_Activity_: Pictures must not appear; the answer is exactly the lines from the one that holds "This screenshot has height=868, width=1389." through the end of the material.

_Source material_:
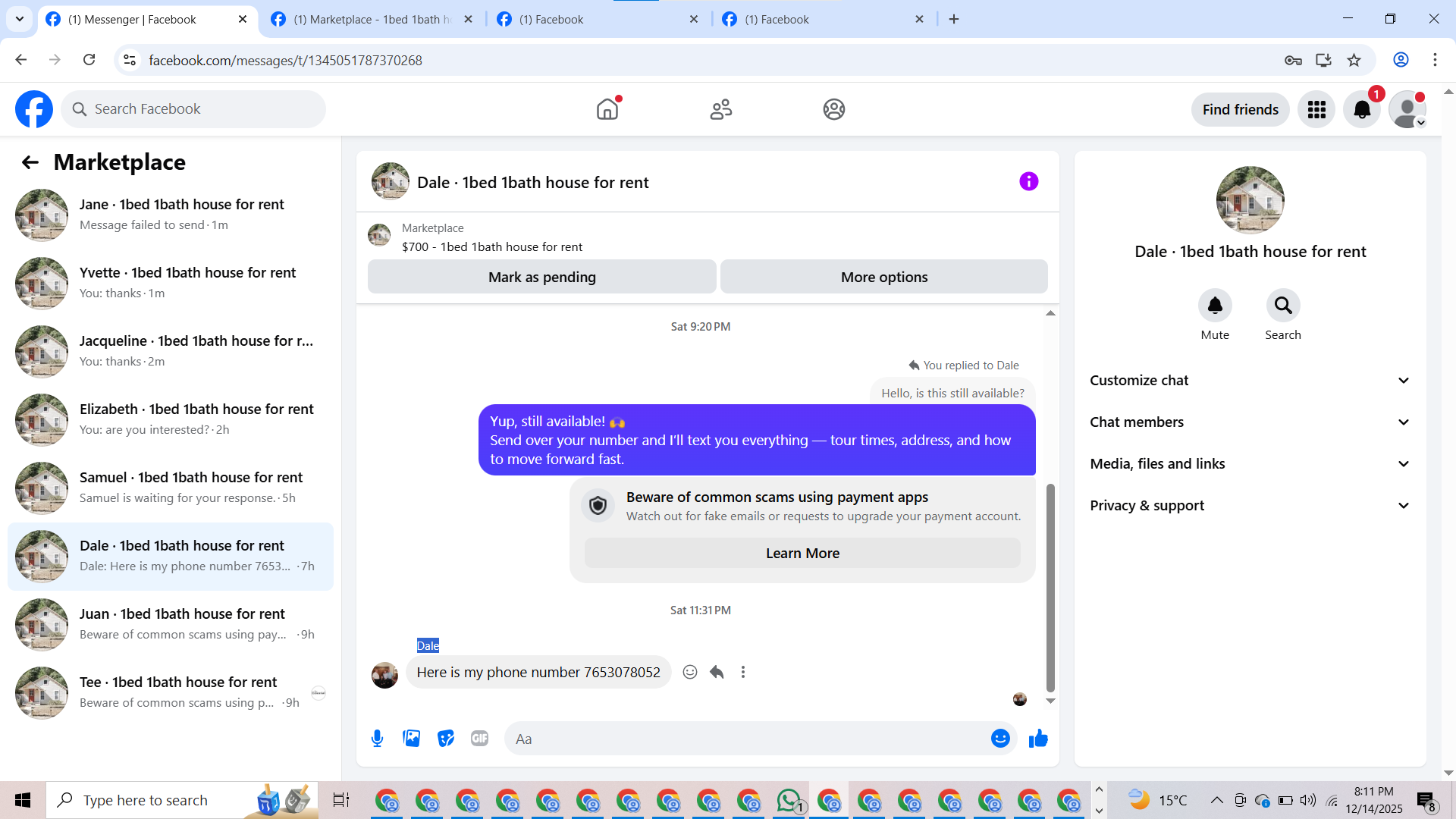React to Dale's phone number message

[689, 672]
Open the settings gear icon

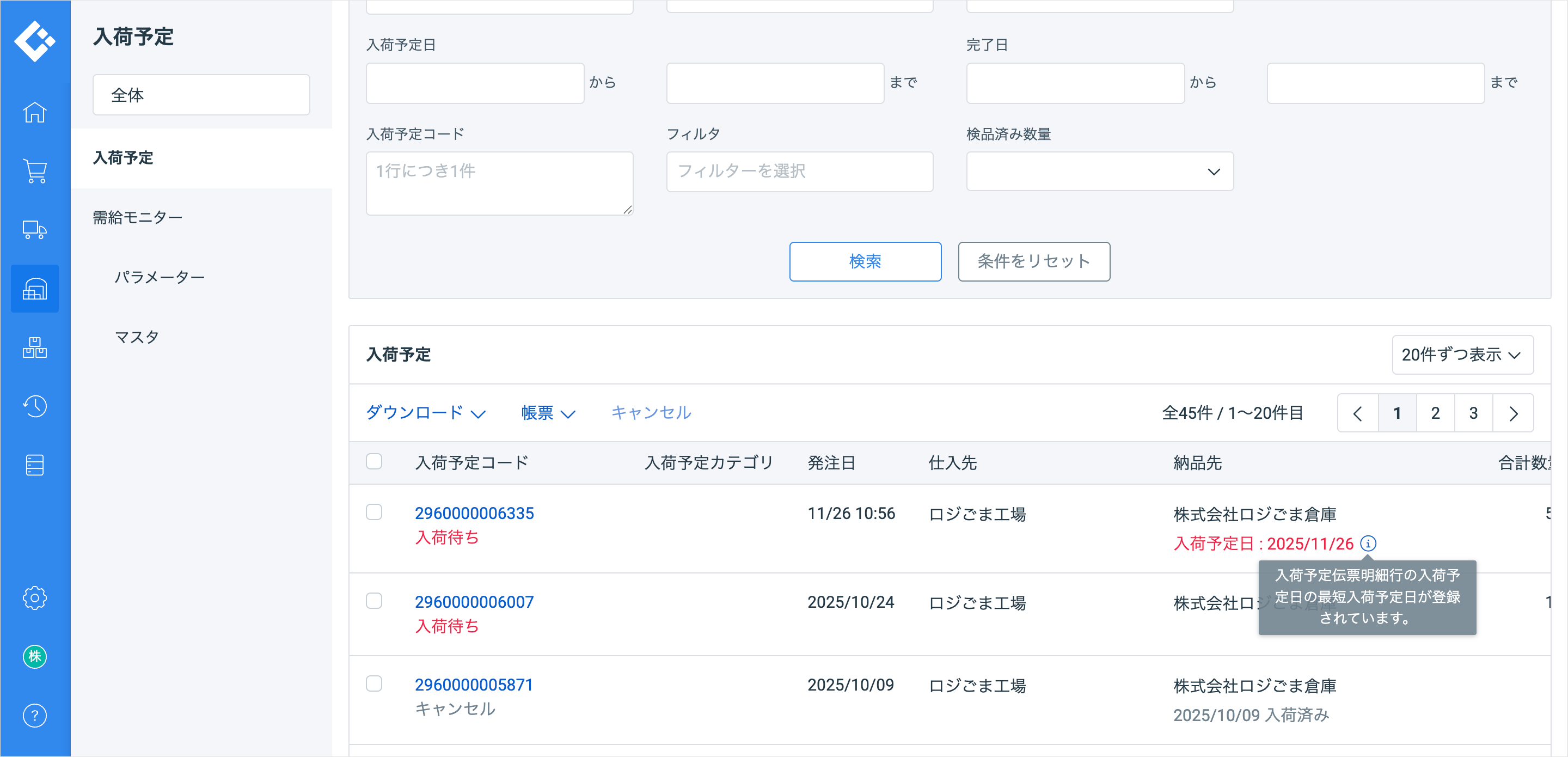point(35,598)
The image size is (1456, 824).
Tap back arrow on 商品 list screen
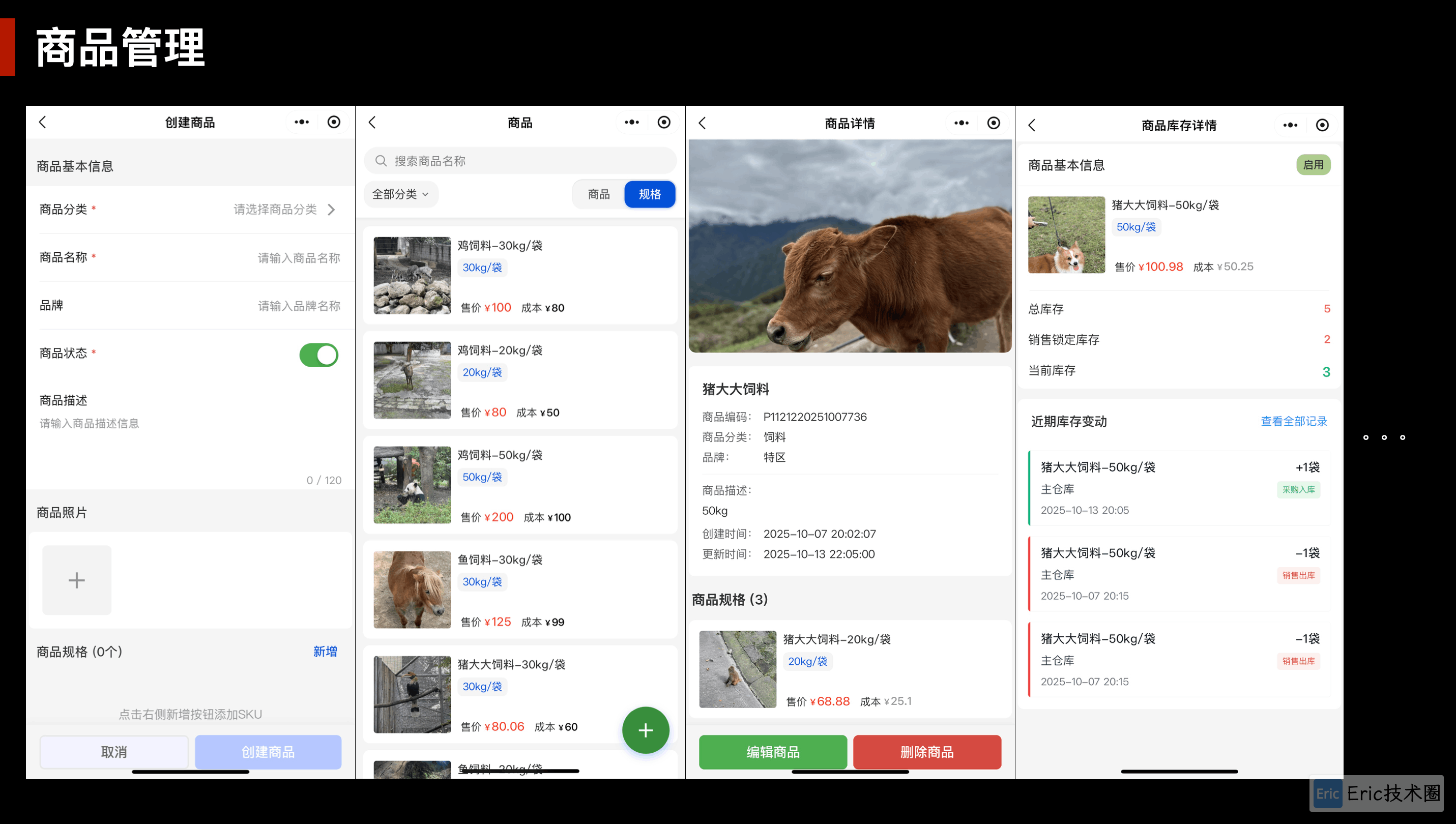pos(372,122)
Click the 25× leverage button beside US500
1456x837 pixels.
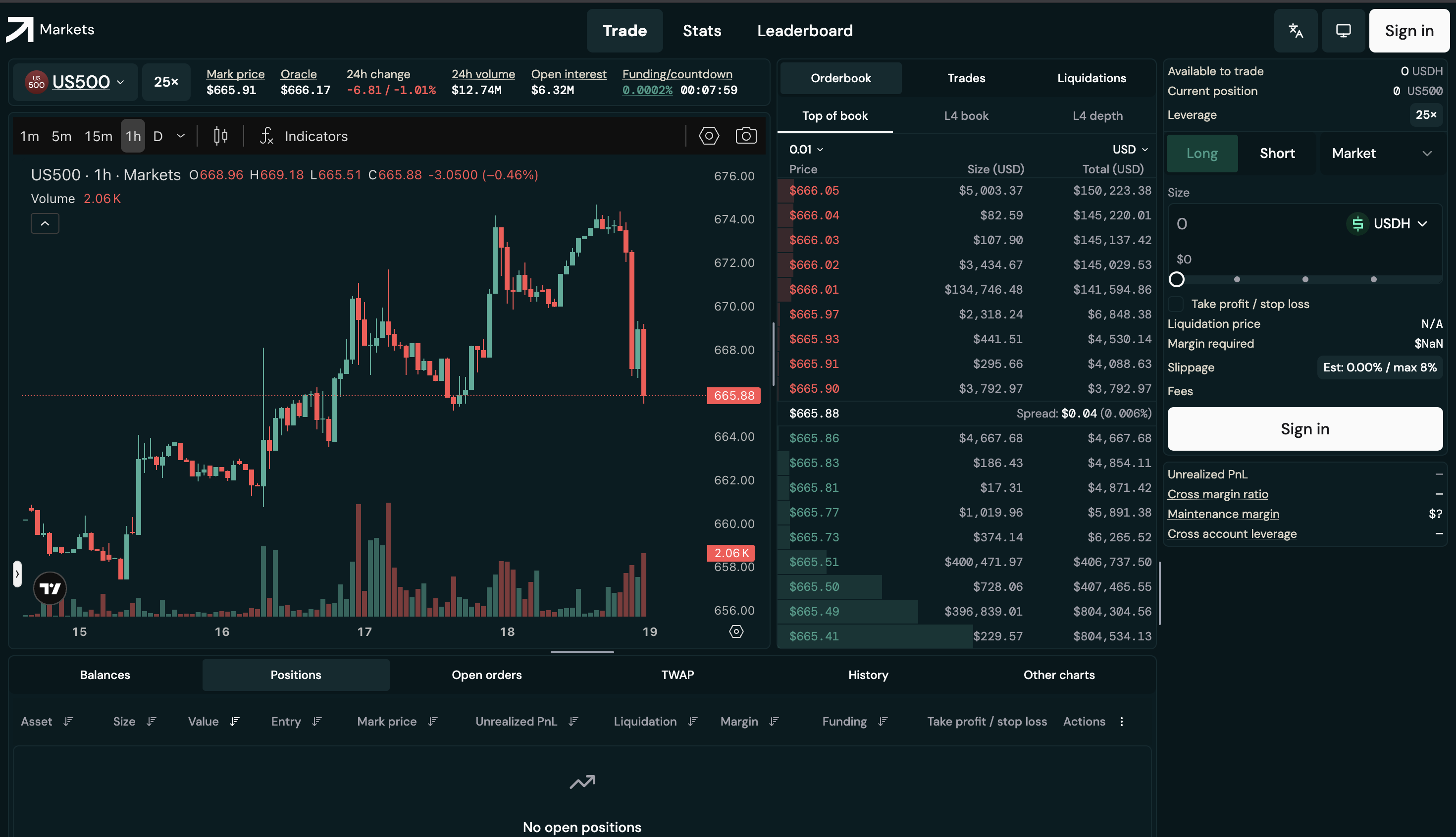(166, 82)
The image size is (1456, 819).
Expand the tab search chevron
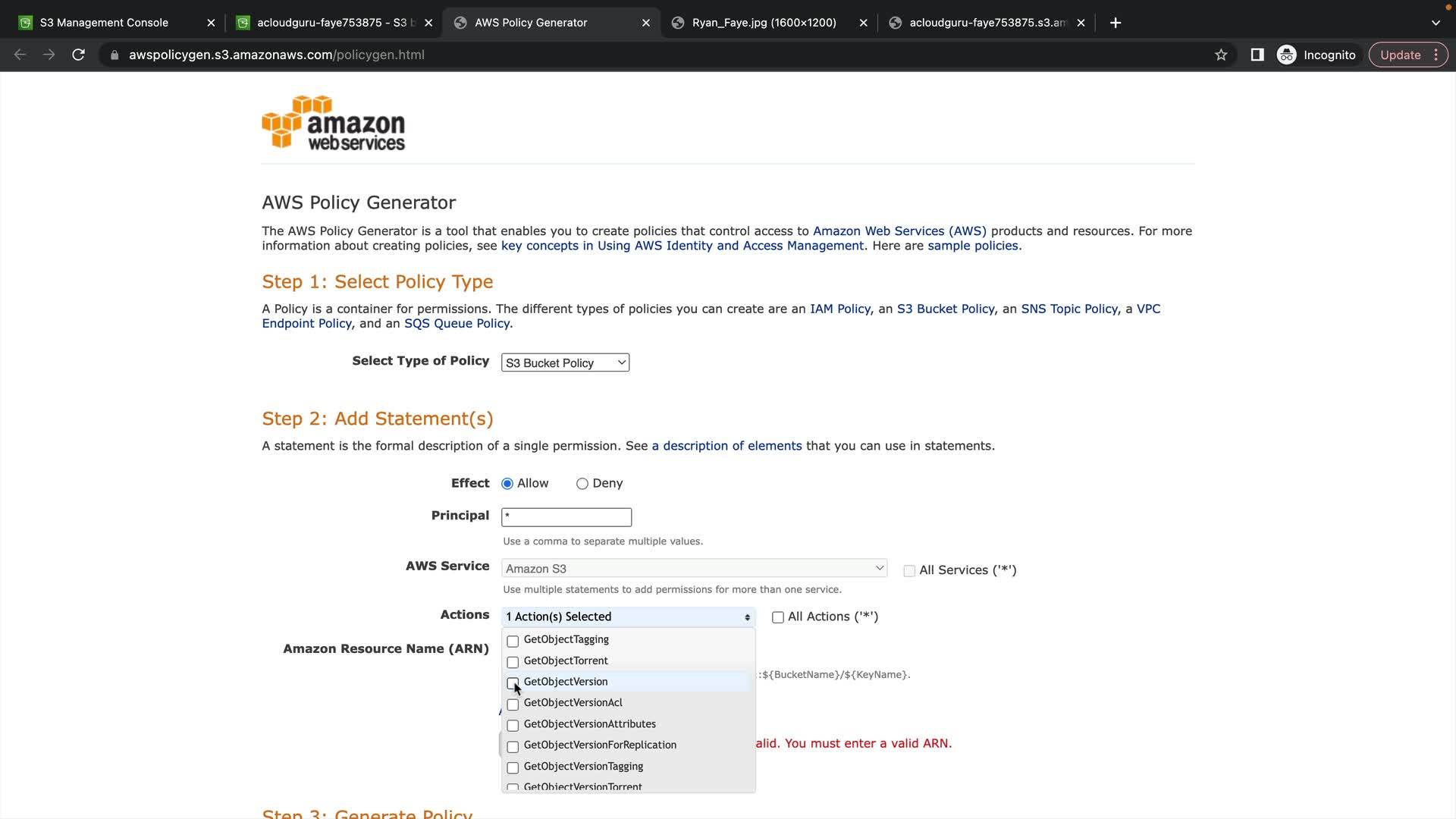(x=1436, y=23)
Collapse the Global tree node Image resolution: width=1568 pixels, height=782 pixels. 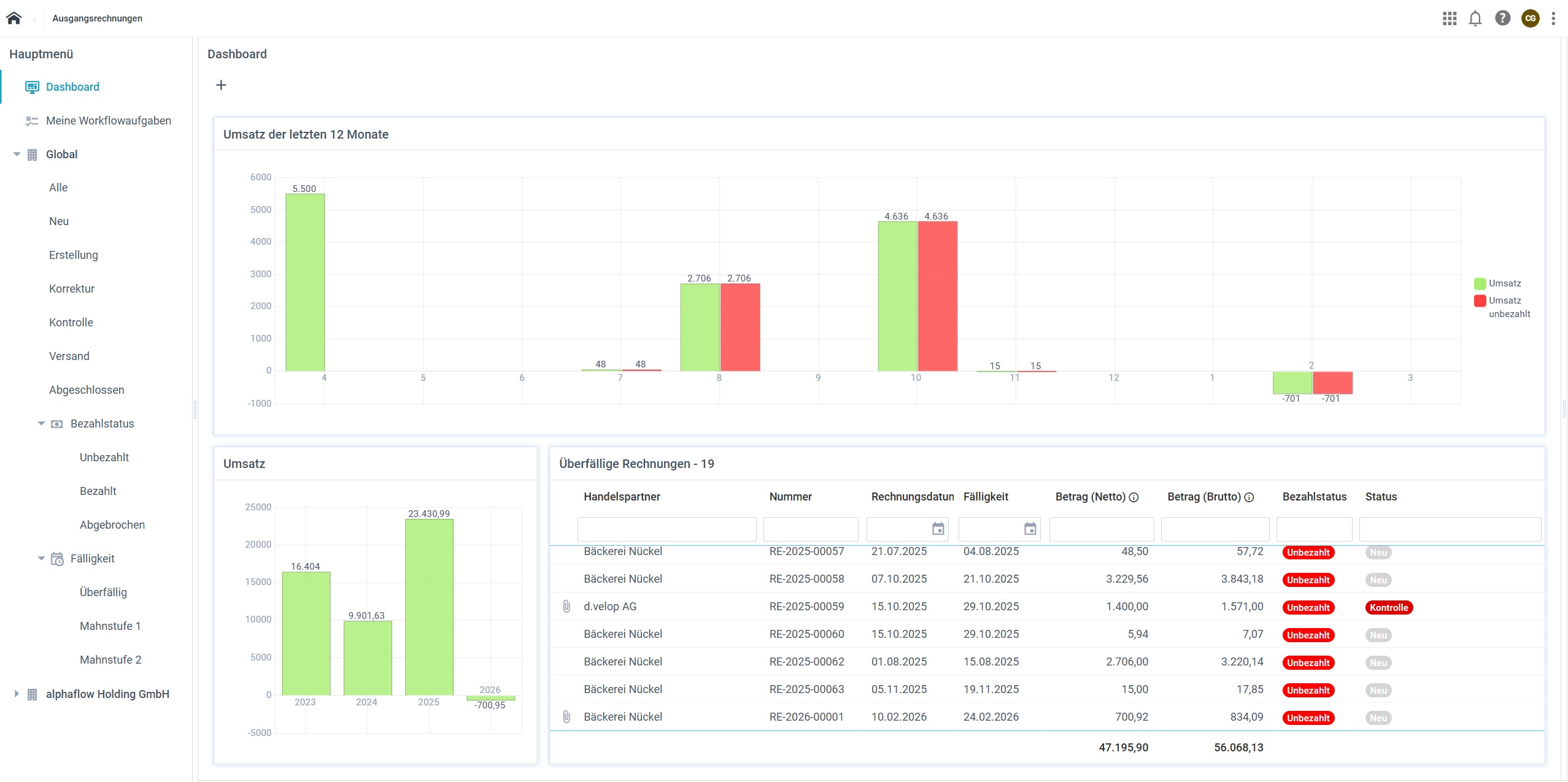pyautogui.click(x=17, y=155)
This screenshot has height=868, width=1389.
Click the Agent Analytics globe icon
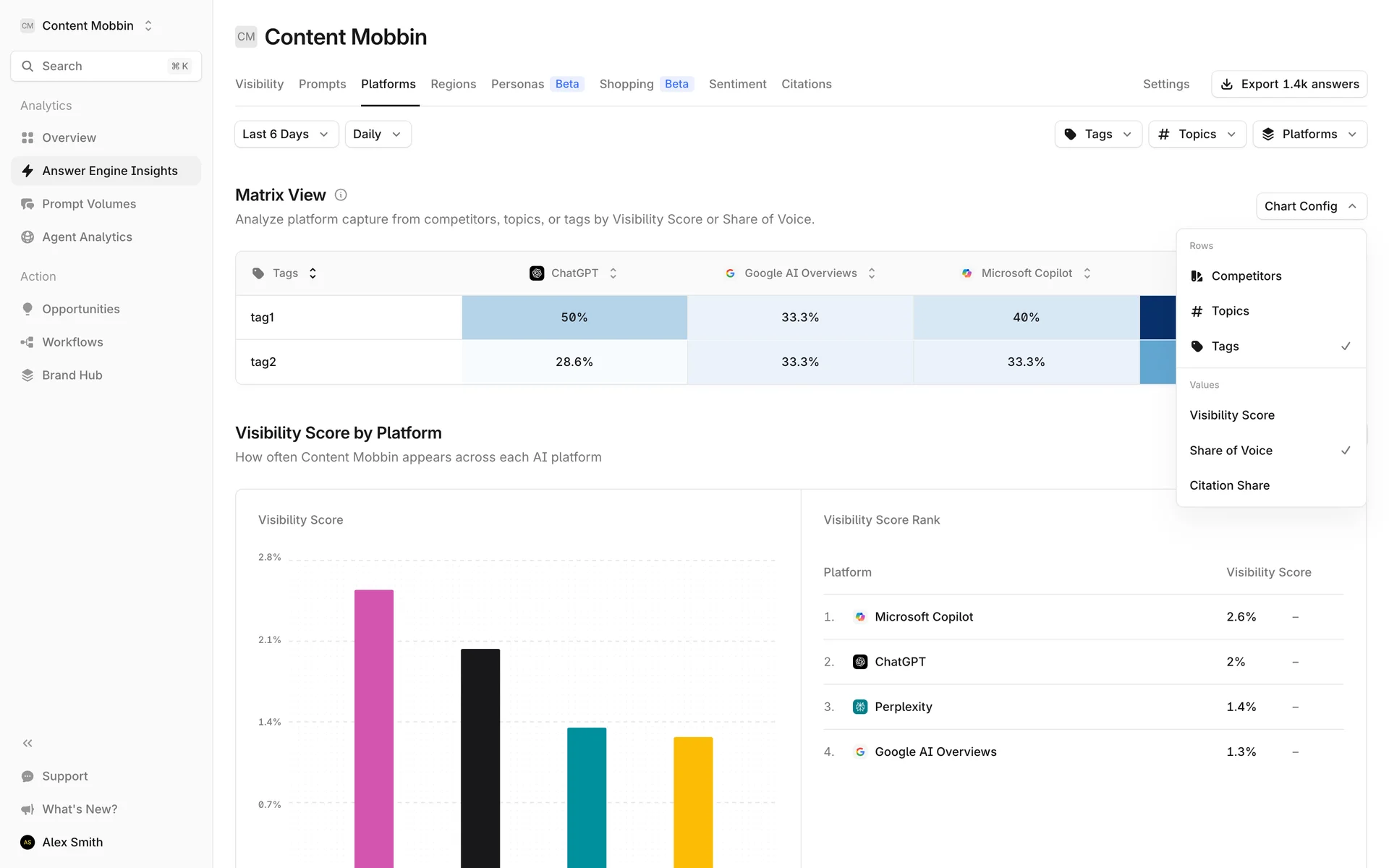tap(27, 237)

_Solution to the problem_:
This screenshot has height=868, width=1389.
Click the Agent Analytics globe icon
tap(27, 237)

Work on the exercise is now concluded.